What you should write out is every line from the one containing "Contact us (1092, 36)" to the end of the data, exactly and with nothing else.

------------------------------

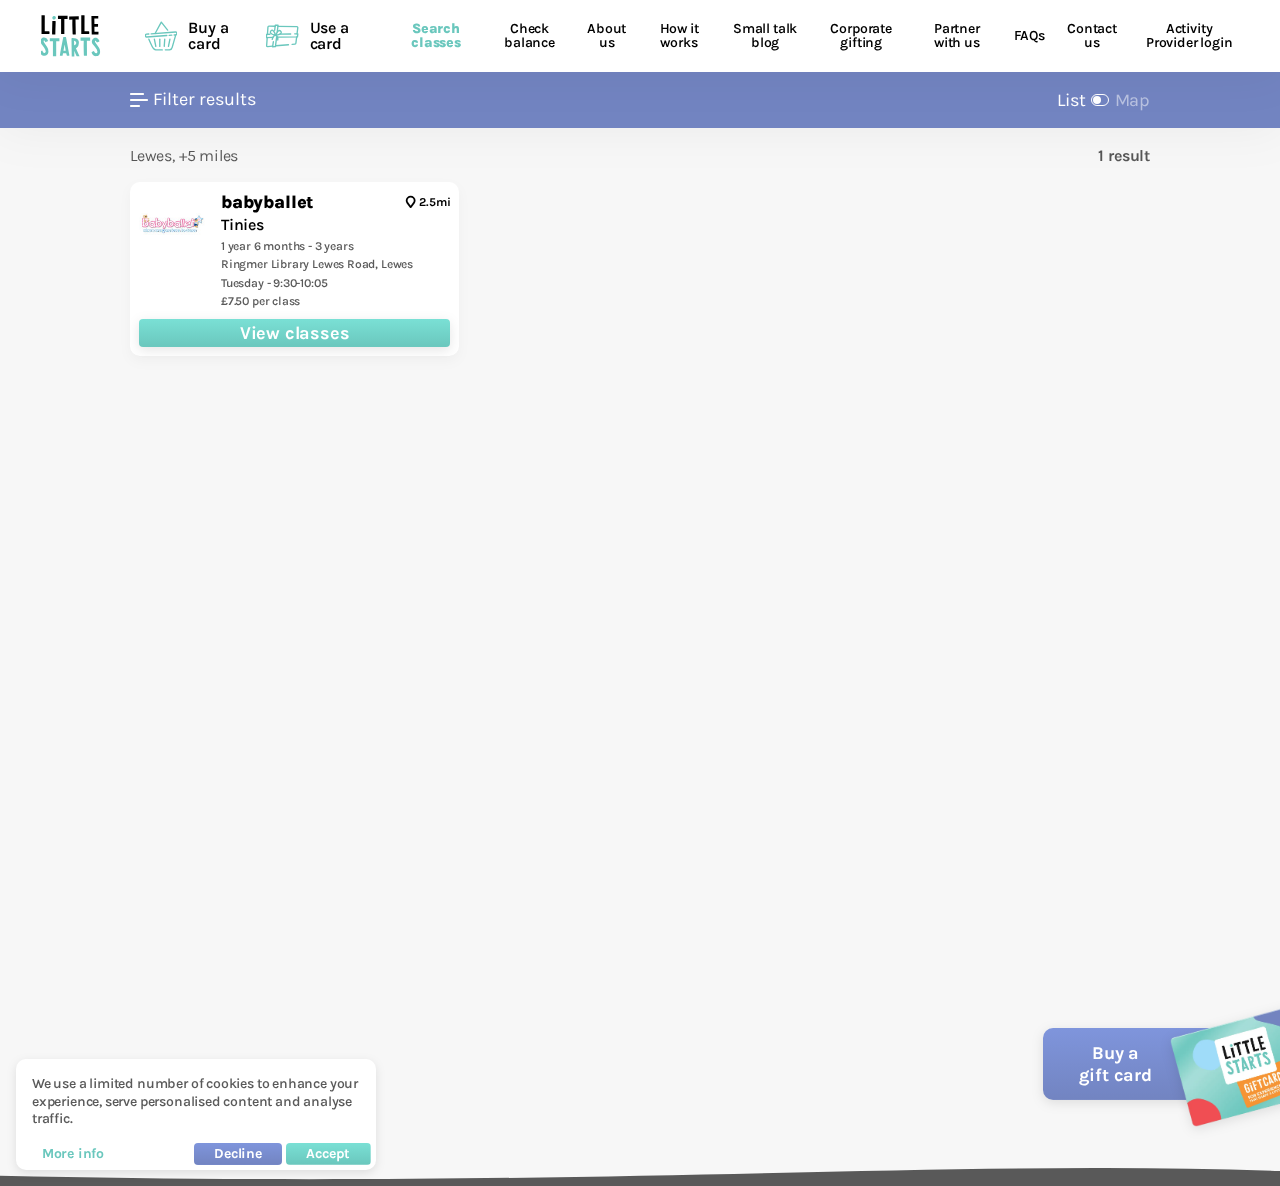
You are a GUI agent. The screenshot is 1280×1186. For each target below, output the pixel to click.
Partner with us (957, 36)
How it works (679, 36)
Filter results (204, 99)
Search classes (436, 36)
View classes (295, 333)
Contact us (1092, 36)
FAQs (1029, 36)
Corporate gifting (860, 36)
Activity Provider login (1189, 36)
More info (73, 1153)
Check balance (529, 36)
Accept (328, 1153)
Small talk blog (765, 36)
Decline (238, 1153)
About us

------------------------------

◆ Result of this exercise ◆
Contact us (1092, 36)
FAQs (1029, 36)
Corporate gifting (860, 36)
Activity Provider login (1189, 36)
More info (73, 1153)
Check balance (529, 36)
Accept (328, 1153)
Small talk blog (765, 36)
Decline (238, 1153)
About us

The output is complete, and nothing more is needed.